- EXERCICE PROPOSÉ A: Indiquez, d'après l'article sur l'affaire Göldi, la peine que Max Göldi avait purgée en prison en Libye.
- EXERCICE PROPOSÉ B: Recopiez à l'identique le passage de l'article sur l'affaire Göldi qui va de « par Allain Jules » à « un goût amer. ».

- EXTRAIT DU DOCUMENT:
========

Mouammar Kadhafi met la Suisse dans tous ses états

par Allain Jules
lundi 14 juin 2010

La libération jeudi en Libye de Max Göldi, s’est poursuivie avec son arrivée à Zurich, tôt ce matin. Il était accompagné à sa descente d’avion, de la Conseillère fédérale chargée des Affaires étrangères, Micheline Calmy-Rey. Malgré l’issue favorable, la Suisse est en émoi. Derrière les joies de ses proches, se cachent une amertume à peine voilée des autorités, de la presse et du commun des mortels. L’otage comme le nomme la presse est soulagé mais, sa libération laisse un goût amer.

Mouammar Khadafi, autoproclamé roi des rois d’Afrique, est-il finalement devenu roi des rois du Monde ? Sa colère, après l’arrestation musclée de son fils Hannibal en 2008 chez les helvètes, avait vu la Suisse traitée comme le dernier pays au Monde. C’est vrai que d’un autre côté, en brutalisant le fils d’un chef d’Etat étranger, sans toutefois pardonner ses forfaits, et qui pouvait être arrêté avec certains égards, le procédé a tourné au fiasco judiciaire, économique et diplomatique pour la Suisse. C’est une grande première de voir un pays africain faire plier une nation européenne...
 
Derrière les bourdes de la presse suisse, avec notamment la publication par la Tribune de Genève du fac-similé des photos d’identité judiciaire d’Hannibal Khadafi, le leader libyen, furax, avait fait savoir qu’il agira avec la dernière énergie, surtout que les tribunaux exigeaient que ces dernières soient rapidement retirées. Mais, où le bât blesse, c’est le déploiement diplomatique vu ce week-end en Libye. De mémoire d’homme, on n’avait jamais vu autant de personnalités pour un accord signé sous la tente du père du livre vert. 
 
Max Göldi, s’est retrouvé dans un jeu diplomatique qui le dépasse. Sorti de sa prison libyenne depuis jeudi, après avoir purgé une peine de quatre mois pour « séjour illégal », son retour laisse pantois tous les observateurs, aucunement habitués à voir ça. Un « plan d’action » mis en place par l’Espagne, l’Allemagne puis la Suisse, a vu l’intrusion inopinée de Silvio Berlusconi, président du Conseil italien, et grand adorateur du leader libyen alors que tout ou presque était fait pour Max Göldi.
 
Tripoli a vu tour à tour, l’arrivée de Micheline Calmy-Rey, du chef de la diplomatie espagnol Miguel Angel Moratinos, tous deux reçus sur le tarmac de l’aéroport de Tripoli par le vice-ministre libyen aux Affaires étrangères, Khaled Kaïm (même pas le ministre Moussa Koussa), et de Silvio Berlusconi. Le bédouin le plus célèbre au monde qui plante sa tente partout, a donc démontré qu’il fallait compter sur lui. La semaine dernière déjà, il avait accusé la FIFA (Fédération internationale du football association), qui ne va que vers les pays riches pour organiser la Coupe du Monde, en disant qu’elle était "une mafia mondiale et une organisation corrompue" !Faut-il rappeler que la Libye était candidate pour l’organisation du Mondial 2010, remporté par l’Afrique du Sud ?

========

[Enregistrements pour localiser les éléments affichés]
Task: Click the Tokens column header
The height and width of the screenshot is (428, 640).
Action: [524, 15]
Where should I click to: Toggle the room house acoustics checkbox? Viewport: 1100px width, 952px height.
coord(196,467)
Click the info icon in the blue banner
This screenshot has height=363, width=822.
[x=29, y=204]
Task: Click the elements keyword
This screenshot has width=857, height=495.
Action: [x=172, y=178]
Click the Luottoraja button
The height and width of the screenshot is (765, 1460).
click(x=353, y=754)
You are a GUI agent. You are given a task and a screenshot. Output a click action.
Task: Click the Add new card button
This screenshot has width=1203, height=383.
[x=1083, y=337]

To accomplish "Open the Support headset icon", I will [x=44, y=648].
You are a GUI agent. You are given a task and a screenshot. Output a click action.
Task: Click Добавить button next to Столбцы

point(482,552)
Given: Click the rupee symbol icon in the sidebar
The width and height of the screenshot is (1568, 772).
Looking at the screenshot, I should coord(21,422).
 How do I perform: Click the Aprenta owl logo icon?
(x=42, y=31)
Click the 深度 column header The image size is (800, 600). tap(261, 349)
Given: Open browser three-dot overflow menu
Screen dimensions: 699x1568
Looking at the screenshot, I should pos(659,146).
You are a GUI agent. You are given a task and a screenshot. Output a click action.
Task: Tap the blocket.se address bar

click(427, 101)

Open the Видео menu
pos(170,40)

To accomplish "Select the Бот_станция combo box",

========

- RÉPONSE COMPLÈTE A: Il avait purgé une peine de quatre mois pour « séjour illégal ».

- RÉPONSE COMPLÈTE B:
par Allain Jules
lundi 14 juin 2010

La libération jeudi en Libye de Max Göldi, s’est poursuivie avec son arrivée à Zurich, tôt ce matin. Il était accompagné à sa descente d’avion, de la Conseillère fédérale chargée des Affaires étrangères, Micheline Calmy-Rey. Malgré l’issue favorable, la Suisse est en émoi. Derrière les joies de ses proches, se cachent une amertume à peine voilée des autorités, de la presse et du commun des mortels. L’otage comme le nomme la presse est soulagé mais, sa libération laisse un goût amer.